Requirement
Write out all of the entries below again, replacing "Contact" with "Support" and changing nothing else. Leave the pictures out.

Material for this task

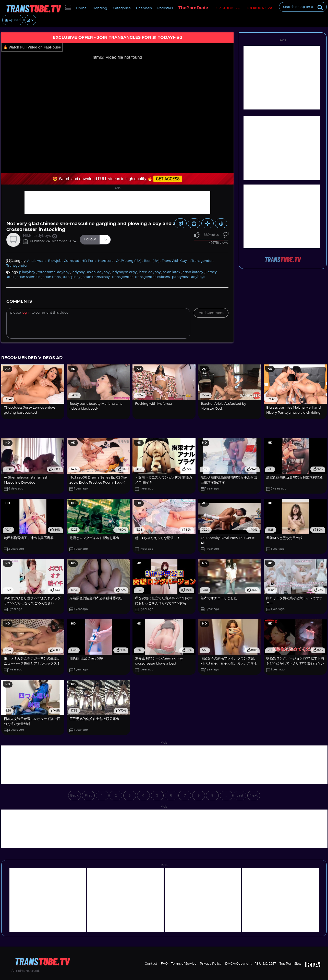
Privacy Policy (210, 964)
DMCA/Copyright (238, 964)
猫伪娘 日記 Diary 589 (86, 659)
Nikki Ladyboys (40, 236)
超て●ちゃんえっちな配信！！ (158, 538)
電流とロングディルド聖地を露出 (94, 538)
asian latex (172, 272)
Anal (31, 261)
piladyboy (27, 272)
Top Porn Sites (290, 964)
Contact (151, 964)
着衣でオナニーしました (219, 598)
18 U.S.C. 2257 (266, 964)
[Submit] (320, 7)
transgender (122, 277)
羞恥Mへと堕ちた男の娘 (284, 538)
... (226, 795)
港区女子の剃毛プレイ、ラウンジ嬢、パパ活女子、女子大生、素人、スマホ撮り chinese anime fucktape (229, 663)
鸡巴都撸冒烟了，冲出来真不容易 (29, 538)
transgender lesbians (152, 277)
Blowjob (55, 261)
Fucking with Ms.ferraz (153, 404)
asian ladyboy (98, 272)
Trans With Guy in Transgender (187, 261)
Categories (122, 8)
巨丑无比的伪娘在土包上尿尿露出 (94, 719)
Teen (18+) (151, 261)
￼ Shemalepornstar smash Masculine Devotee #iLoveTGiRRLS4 (26, 482)
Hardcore (106, 261)
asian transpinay (96, 277)
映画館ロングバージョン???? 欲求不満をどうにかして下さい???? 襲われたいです (295, 663)
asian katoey (193, 272)
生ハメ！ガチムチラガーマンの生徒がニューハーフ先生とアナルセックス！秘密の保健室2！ (32, 663)
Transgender (17, 266)
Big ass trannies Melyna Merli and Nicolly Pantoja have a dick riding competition (293, 412)
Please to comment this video (39, 313)
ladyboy (78, 272)
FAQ (164, 964)
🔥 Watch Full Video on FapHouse (32, 47)
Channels (144, 8)
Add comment (211, 313)
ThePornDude (193, 8)
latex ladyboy (150, 272)
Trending (100, 8)
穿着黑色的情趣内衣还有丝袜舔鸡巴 (96, 598)
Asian (41, 261)
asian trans (51, 277)
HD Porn (89, 261)
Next (253, 795)
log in (26, 313)
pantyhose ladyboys (188, 277)
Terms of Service (184, 964)
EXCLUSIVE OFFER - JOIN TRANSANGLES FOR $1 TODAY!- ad (118, 37)
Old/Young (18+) (129, 261)
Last (240, 795)
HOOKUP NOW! (258, 8)
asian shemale (29, 277)
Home (81, 8)
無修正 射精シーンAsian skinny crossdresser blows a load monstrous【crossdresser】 (159, 663)
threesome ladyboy (53, 272)
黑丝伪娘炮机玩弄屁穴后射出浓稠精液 (295, 477)
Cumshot (72, 261)
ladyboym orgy (124, 272)
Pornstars (165, 8)
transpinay (72, 277)
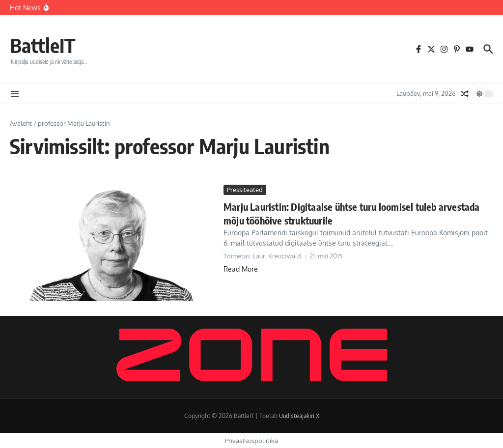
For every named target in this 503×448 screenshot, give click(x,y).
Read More (241, 269)
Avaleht (21, 123)
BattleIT (43, 45)
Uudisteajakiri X (299, 416)
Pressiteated (245, 190)
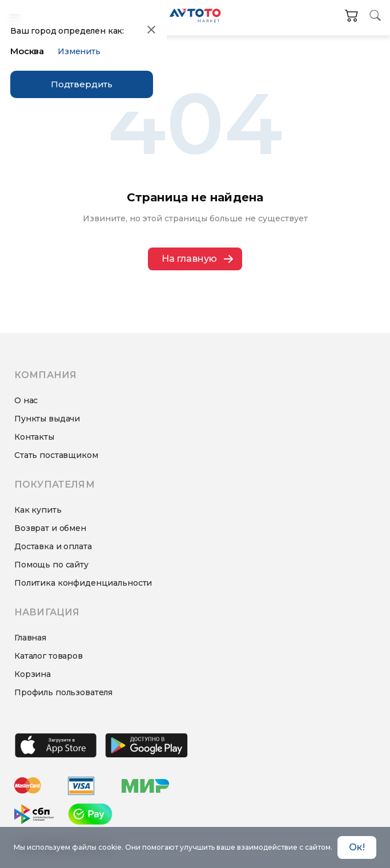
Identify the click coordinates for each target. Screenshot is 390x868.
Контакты (34, 437)
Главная (30, 638)
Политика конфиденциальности (83, 583)
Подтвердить (82, 84)
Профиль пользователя (63, 692)
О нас (26, 400)
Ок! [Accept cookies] (356, 847)
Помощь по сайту (51, 565)
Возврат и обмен (50, 528)
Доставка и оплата (53, 546)
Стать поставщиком (56, 455)
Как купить (38, 510)
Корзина (33, 674)
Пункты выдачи (47, 419)
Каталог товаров (49, 656)
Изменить (79, 51)
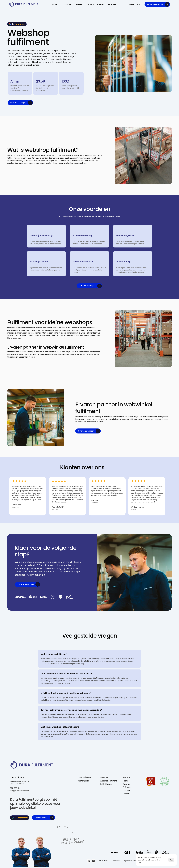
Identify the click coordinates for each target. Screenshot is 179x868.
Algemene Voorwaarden (132, 861)
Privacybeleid (116, 861)
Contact (101, 4)
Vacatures (112, 4)
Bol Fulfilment (106, 784)
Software (90, 4)
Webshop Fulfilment (108, 781)
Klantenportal (134, 4)
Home (125, 781)
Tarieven (79, 4)
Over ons (68, 4)
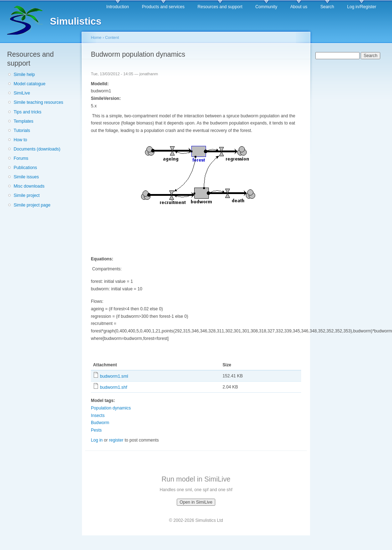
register (116, 440)
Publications (25, 168)
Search (327, 7)
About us (299, 7)
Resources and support (220, 7)
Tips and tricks (27, 112)
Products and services (163, 7)
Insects (98, 416)
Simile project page (32, 205)
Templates (23, 121)
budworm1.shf (113, 387)
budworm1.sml (114, 376)
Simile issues (26, 177)
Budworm (100, 423)
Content (112, 37)
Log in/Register (362, 7)
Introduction (118, 7)
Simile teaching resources (38, 102)
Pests (96, 430)
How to (20, 140)
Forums (21, 158)
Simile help (24, 75)
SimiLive (22, 93)
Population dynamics (111, 408)
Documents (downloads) (37, 149)
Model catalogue (29, 84)
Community (266, 7)
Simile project (26, 195)
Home (96, 37)
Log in (97, 440)
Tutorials (22, 131)
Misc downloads (29, 186)
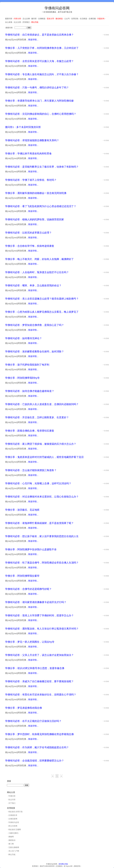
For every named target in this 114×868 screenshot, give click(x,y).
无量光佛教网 (14, 847)
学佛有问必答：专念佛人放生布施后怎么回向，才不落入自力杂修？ (42, 74)
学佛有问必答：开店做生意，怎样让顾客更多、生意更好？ (37, 417)
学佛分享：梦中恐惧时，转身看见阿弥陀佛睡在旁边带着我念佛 (39, 734)
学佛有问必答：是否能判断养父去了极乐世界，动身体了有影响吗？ (42, 167)
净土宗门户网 (14, 851)
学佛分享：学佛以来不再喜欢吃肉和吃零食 (28, 154)
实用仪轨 (75, 19)
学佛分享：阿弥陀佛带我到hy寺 (22, 378)
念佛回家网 (13, 819)
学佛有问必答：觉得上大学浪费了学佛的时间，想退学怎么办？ (39, 615)
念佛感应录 (13, 815)
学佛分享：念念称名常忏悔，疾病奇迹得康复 (30, 246)
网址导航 (12, 855)
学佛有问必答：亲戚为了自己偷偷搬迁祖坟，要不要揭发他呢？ (39, 681)
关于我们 (12, 803)
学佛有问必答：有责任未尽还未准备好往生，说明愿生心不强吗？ (40, 694)
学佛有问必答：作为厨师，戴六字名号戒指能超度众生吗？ (37, 747)
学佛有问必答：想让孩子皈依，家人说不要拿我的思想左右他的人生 (42, 536)
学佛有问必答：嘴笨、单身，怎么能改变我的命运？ (33, 285)
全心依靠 (8, 22)
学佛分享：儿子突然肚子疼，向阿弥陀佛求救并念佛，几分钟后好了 (42, 48)
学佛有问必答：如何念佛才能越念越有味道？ (30, 391)
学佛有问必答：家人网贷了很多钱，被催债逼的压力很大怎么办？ (40, 444)
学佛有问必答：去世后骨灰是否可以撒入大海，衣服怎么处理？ (39, 61)
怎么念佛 (26, 19)
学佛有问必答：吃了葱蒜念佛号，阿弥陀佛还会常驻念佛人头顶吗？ (42, 563)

Full response
Privacy Policy (210, 964)
DMCA/Copyright (238, 964)
猫伪娘 日記 Diary 589 (86, 659)
Nikki Ladyboys (40, 236)
超て●ちゃんえっちな配信！！ (158, 538)
電流とロングディルド聖地を露出 (94, 538)
asian latex (172, 272)
Anal (31, 261)
piladyboy (27, 272)
Top Porn Sites (290, 964)
Support (151, 964)
着衣でオナニーしました (219, 598)
18 U.S.C. 2257 (266, 964)
[Submit] (320, 7)
transgender (122, 277)
羞恥Mへと堕ちた男の娘 (284, 538)
... (226, 795)
港区女子の剃毛プレイ、ラウンジ嬢、パパ活女子、女子大生、素人、スマホ撮り chinese anime fucktape (229, 663)
鸡巴都撸冒烟了，冲出来真不容易 (29, 538)
transgender lesbians (152, 277)
Blowjob (55, 261)
Fucking with Ms.ferraz (153, 404)
asian ladyboy (98, 272)
Trans With Guy in Transgender (187, 261)
Categories (122, 8)
巨丑无比的伪娘在土包上尿尿露出 (94, 719)
Teen (18+) (151, 261)
 Shemalepornstar smash Masculine Devotee #iLoveTGiRRLS4 (26, 482)
Hardcore (106, 261)
asian transpinay (96, 277)
映画館ロングバージョン???? 欲求不満をどうにかして下さい???? 襲われたいです (295, 663)
asian katoey (193, 272)
生ハメ！ガチムチラガーマンの生徒がニューハーフ先生とアナルセックス！秘密の保健室2！ (32, 663)
Transgender (17, 266)
Big ass trannies Melyna Merli and Nicolly Pantoja have a dick riding competition (293, 412)
Please to comment this video (39, 313)
ladyboy (78, 272)
FAQ (164, 964)
🔥 Watch Full Video on FapHouse (32, 47)
Channels (144, 8)
Add comment (211, 313)
ThePornDude (193, 8)
latex ladyboy (150, 272)
Trending (100, 8)
穿着黑色的情趣内衣还有丝袜舔鸡巴 (96, 598)
Asian (41, 261)
asian trans (51, 277)
HD Porn (89, 261)
Next (253, 795)
log in (26, 313)
pantyhose ladyboys (188, 277)
Terms of Service (184, 964)
EXCLUSIVE OFFER - JOIN TRANSANGLES FOR $1 TODAY!- ad (118, 37)
Old/Young (18+) (129, 261)
Last (240, 795)
HOOKUP NOW! (258, 8)
asian shemale (29, 277)
Home (81, 8)
無修正 射精シーンAsian skinny crossdresser blows a load monstrous【crossdresser】 (159, 663)
threesome ladyboy (53, 272)
黑丝伪娘炮机玩弄屁穴后射出浓稠精液 (295, 477)
Cumshot (72, 261)
ladyboym orgy (124, 272)
Pornstars (165, 8)
transpinay (72, 277)
For every named target in this 503×448 screenshot, give click(x,y).
Read More (241, 269)
Avaleht (21, 123)
BattleIT (43, 45)
Uudisteajakiri X (299, 416)
Pressiteated (245, 190)
Identify the click coordinates for each target. Screenshot is 390x868.
Контакты (34, 437)
Главная (30, 638)
Политика конфиденциальности (83, 583)
Подтвердить (82, 84)
Профиль пользователя (63, 692)
О нас (26, 400)
Ок! [Accept cookies] (356, 847)
Помощь по сайту (51, 565)
Возврат и обмен (50, 528)
Доставка и оплата (53, 546)
Стать поставщиком (56, 455)
Как купить (38, 510)
Корзина (33, 674)
Пункты выдачи (47, 419)
Каталог товаров (49, 656)
Изменить (79, 51)
Identify the click coordinates for each target. Screenshot is 179x868.
Algemene Voorwaarden (132, 861)
Privacybeleid (116, 861)
Support (101, 4)
Vacatures (112, 4)
Bol Fulfilment (106, 784)
Software (90, 4)
Webshop Fulfilment (108, 781)
Klantenportal (134, 4)
Home (125, 781)
Tarieven (79, 4)
Over ons (68, 4)
register (116, 440)
Publications (25, 168)
Search (327, 7)
About us (299, 7)
Resources and support (220, 7)
Tips and tricks (27, 112)
Products and services (163, 7)
Insects (98, 416)
Simile project page (32, 205)
Templates (23, 121)
budworm1.shf (113, 387)
budworm1.sml (114, 376)
Simile issues (26, 177)
Budworm (100, 423)
Content (112, 37)
Log in/Register (362, 7)
Introduction (118, 7)
Simile teaching resources (38, 102)
Pests (96, 430)
How to (20, 140)
Forums (21, 158)
Simile help (24, 75)
SimiLive (22, 93)
Population dynamics (111, 408)
Documents (downloads) (37, 149)
Model catalogue (29, 84)
Community (266, 7)
Simile project (26, 195)
Home (96, 37)
Log in (97, 440)
Tutorials (22, 131)
Misc downloads (29, 186)
For every named target in this 114×868 screenshot, give click(x,y).
无量光佛教网 (14, 847)
学佛有问必答：专念佛人放生布施后怎么回向，才不落入自力杂修？ (42, 74)
学佛有问必答：开店做生意，怎样让顾客更多、生意更好？ (37, 417)
学佛分享：梦中恐惧时，转身看见阿弥陀佛睡在旁边带着我念佛 (39, 734)
学佛有问必答：是否能判断养父去了极乐世界，动身体了有影响吗？ (42, 167)
净土宗门户网 (14, 851)
学佛分享：学佛以来不再喜欢吃肉和吃零食 (28, 154)
实用仪轨 (75, 19)
学佛分享：阿弥陀佛带我到hy寺 (22, 378)
念佛回家网 (13, 819)
学佛有问必答：觉得上大学浪费了学佛的时间，想退学怎么办？ (39, 615)
念佛感应录 (13, 815)
学佛分享：念念称名常忏悔，疾病奇迹得康复 (30, 246)
网址导航 (12, 855)
学佛有问必答：亲戚为了自己偷偷搬迁祖坟，要不要揭发他呢？ (39, 681)
关于我们 (12, 803)
学佛有问必答：有责任未尽还未准备好往生，说明愿生心不强吗？ (40, 694)
学佛有问必答：作为厨师，戴六字名号戒指能超度众生吗？ (37, 747)
学佛有问必答：想让孩子皈依，家人说不要拿我的思想左右他的人生 (42, 536)
学佛有问必答：嘴笨、单身，怎么能改变我的命运？ (33, 285)
全心依靠 (8, 22)
学佛分享：儿子突然肚子疼，向阿弥陀佛求救并念佛，几分钟后好了 (42, 48)
学佛有问必答：如何念佛才能越念越有味道？ (30, 391)
学佛有问必答：家人网贷了很多钱，被催债逼的压力很大怎么办？ (40, 444)
学佛有问必答：去世后骨灰是否可以撒入大海，衣服怎么处理？ (39, 61)
怎么念佛 (26, 19)
学佛有问必答：吃了葱蒜念佛号，阿弥陀佛还会常驻念佛人头顶吗？ (42, 563)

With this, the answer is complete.